# ML-Fundamentals - Neural Networks - Exercise: Minimal Fully Connected Network for MNIST

## Table of Contents
* [Requirements](#Requirements) 
  * [Modules](#Python-Modules) 
  * [Data](#Data)
* [Simple MNIST Network](#Simple-MNIST-Network)
  * [Todo: Transparency](#Todo:-Transparency)
  * [Todo: Comprehension](#Todo:-Comprehension)
  * [Todo: Step towards a NN-Framework](#Todo:-Step-towards-a-NN-Framework)

# Requirements


## Python-Modules

In [None]:
# third party
import numpy as np
import matplotlib.pyplot as plt
%matplotlib inline

# internal
from deep_teaching_commons.data.fundamentals.mnist import Mnist

## Data

In [None]:
# create mnist loader from deep_teaching_commons
mnist_loader = Mnist(data_dir='data')

# load all data, labels are one-hot-encoded, images are flatten and pixel squashed between [0,1]
train_images, train_labels, test_images, test_labels = mnist_loader.get_all_data(one_hot_enc=True, normalized=True)

# shuffle training data
shuffle_index = np.random.permutation(60000)
train_images, train_labels = train_images[shuffle_index], train_labels[shuffle_index]

# Simple MNIST Network
The presented network is an adaptation of Michael Nielson's introductory example to neural networks. It is recommended, though not necessary, to read the first two chapters of his great online book ['Neural Networks and Deep Learning'](http://neuralnetworksanddeeplearning.com/) for a better understanding of the given example. Compared to the [original](https://github.com/mnielsen/neural-networks-and-deep-learning/blob/master/src/network.py) by Nielsen, the present variant was vectorized and the sigmoid activation function replaced by a rectified linear unit function (ReLU). As a result, the code is written much more compact, and the optimization of the model is much more efficient. 

## Todo: Transparency
Your goal is to understand how the implementation works. Therefore your tasks are as follows:
  - (2) Add comments to functions and lines of code. Follow the [Google-Pyhton](https://google.github.io/styleguide/pyguide.html) guidelines for comments.
  - (2) Add a verbose argument (`boolean`) to the functions that adds meaningful `print` lines to the network, if it is `true`.
  - (2) Add a variable `delta_hist` which store the delta value calculated on the output layer during each iteration of the function `grads(X,Y,weights)`. After the optimization process plot `delta_hist`.

In [None]:
def feed_forward(X, weights):
    """Calculate the outputs of all layer of the network.

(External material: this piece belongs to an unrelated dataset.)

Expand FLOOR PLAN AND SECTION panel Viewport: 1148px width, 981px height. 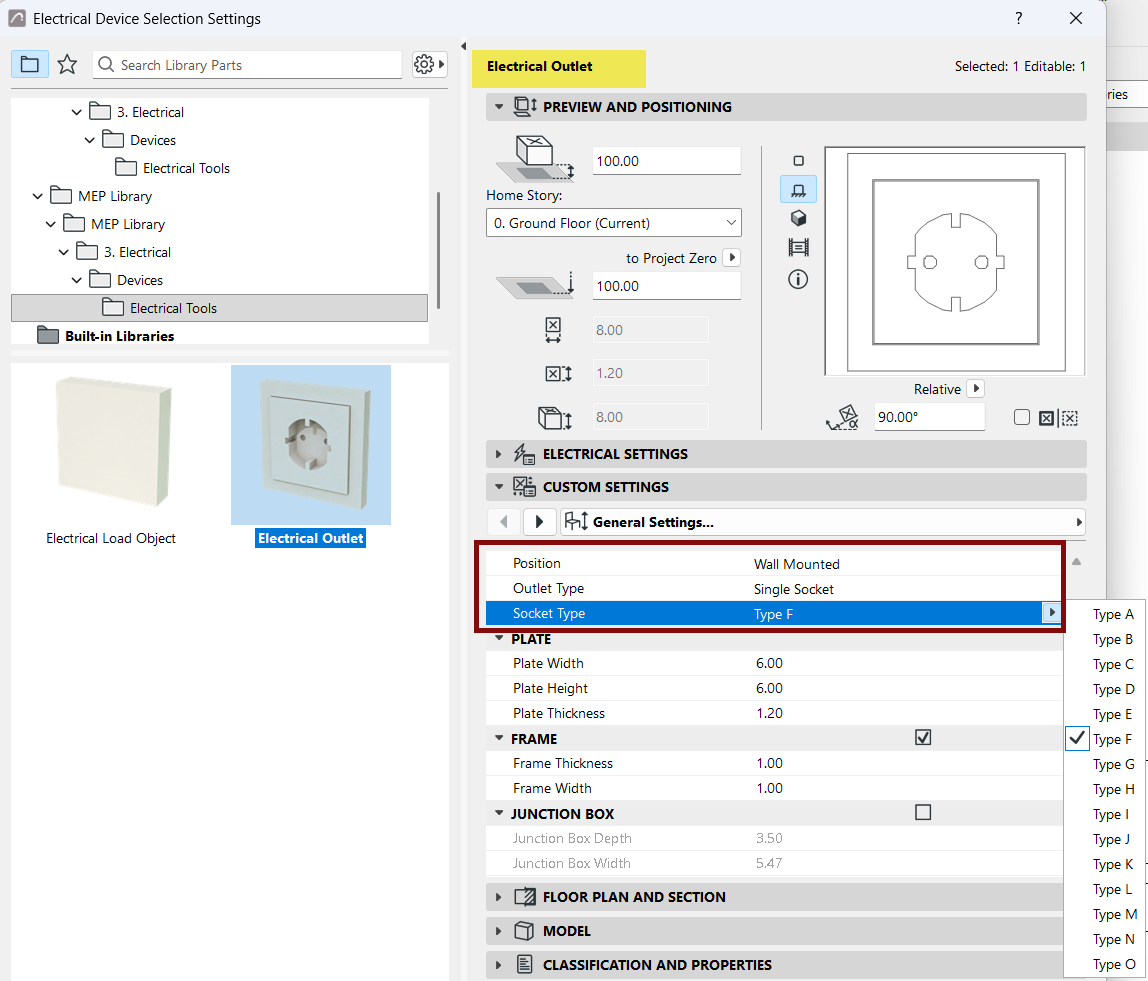[x=775, y=897]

    Calculates the outputs of all layers of the network given 
    the inputs X and the weights. As activation function ReLU 
    is used.

    Args:
        X: The input values of the network.
        weights: The weights of all layers of the network.

    Returns:
       A numpy.array containing the outputs of all layers of 
       the network.
    """
    a = [X]
    for w in weights:
        a.append(np.maximum(a[-1].dot(w),0))
    return a

def grads(X, Y, weights, delta_hist):
    """Calculate the gradients of the weights of the network.

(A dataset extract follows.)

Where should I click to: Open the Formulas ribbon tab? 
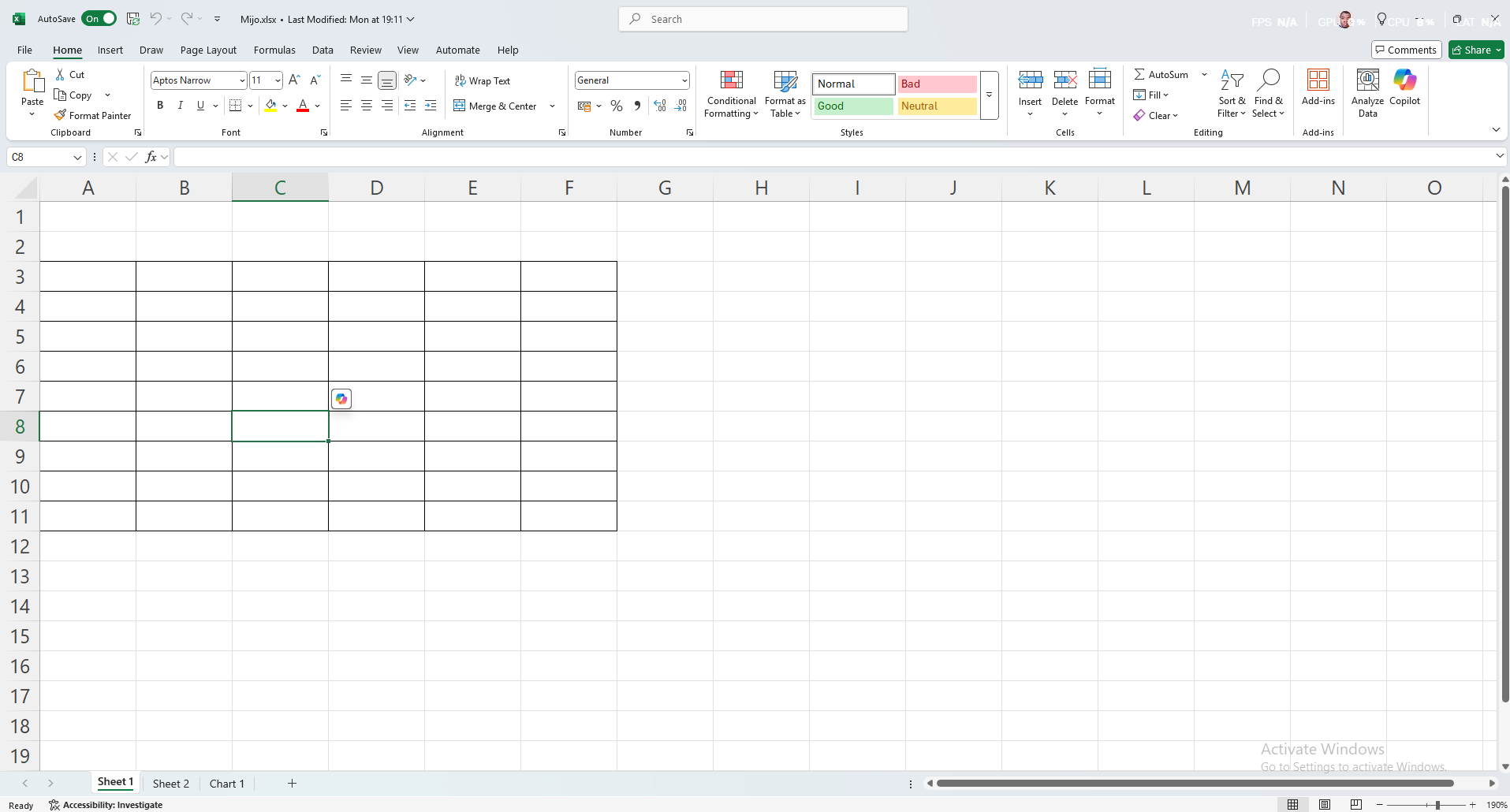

    Calculate the gradients of the weights of the network given 
    the inputs X, the labels of the inputs Y and the weights. 
    Therefor the quadratic cost function is used.
    
    Args:
        X: The input values of the network.
        Y: The labels of the input values of the network.
        weights: The weights of all layers of the network.

    Returns:
       A numpy.array containing all gradients of the weights 
       of the network.
    """
    # Init grads
    grads = np.empty_like(weights)
    # Calculates the output of the layer
    a = feed_forward(X, weights)
    # https://brilliant.org/wiki/backpropagation/ or https://stats.stackexchange.com/questions/154879/a-list-of-cost-functions-used-in-neural-networks-alongside-applications
    # Calculates delta for the output layer
    delta = a[-1] - Y # why not * (a[i] > 0) bzw. * (z[i] > 0)?
    delta_hist.append(np.sum(delta*Y)/len(X))  # why np.sum(delta*Y)/len(X) and not just delta or np.sum((Y - a[-1])*(Y - a[-1]))/(len(X)*2)?
    # Calculates gradients for the output layer
    grads[-1] = a[-2].T.dot(delta)
    for i in range(len(a)-2, 0, -1):
        # Calculates delta for all other layers
        delta = (a[i] > 0) * delta.dot(weights[i].T) # why not * (z[i] > 0)?
        # Calculates gradients for all other layers
        grads[i-1] = a[i-1].T.dot(delta)
    return grads / len(X), delta_hist # why / len(x)?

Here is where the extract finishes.